TASK DIRECTIONS
Copy the material below word for word, keeping every line unchanged.

RECORDS PROVIDED
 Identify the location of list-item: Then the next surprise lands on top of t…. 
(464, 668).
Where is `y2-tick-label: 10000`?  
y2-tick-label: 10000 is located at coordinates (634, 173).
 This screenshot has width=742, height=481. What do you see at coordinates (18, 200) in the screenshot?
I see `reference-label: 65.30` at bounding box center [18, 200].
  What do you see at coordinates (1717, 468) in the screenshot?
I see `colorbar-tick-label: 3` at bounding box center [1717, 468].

SOLUTION TO THIS EXERCISE
 Identify the location of list-item: Then the next surprise lands on top of t…. 
(464, 668).
Where is `y2-tick-label: 10000`?  
y2-tick-label: 10000 is located at coordinates (634, 173).
 This screenshot has width=742, height=481. What do you see at coordinates (18, 200) in the screenshot?
I see `reference-label: 65.30` at bounding box center [18, 200].
  What do you see at coordinates (1717, 468) in the screenshot?
I see `colorbar-tick-label: 3` at bounding box center [1717, 468].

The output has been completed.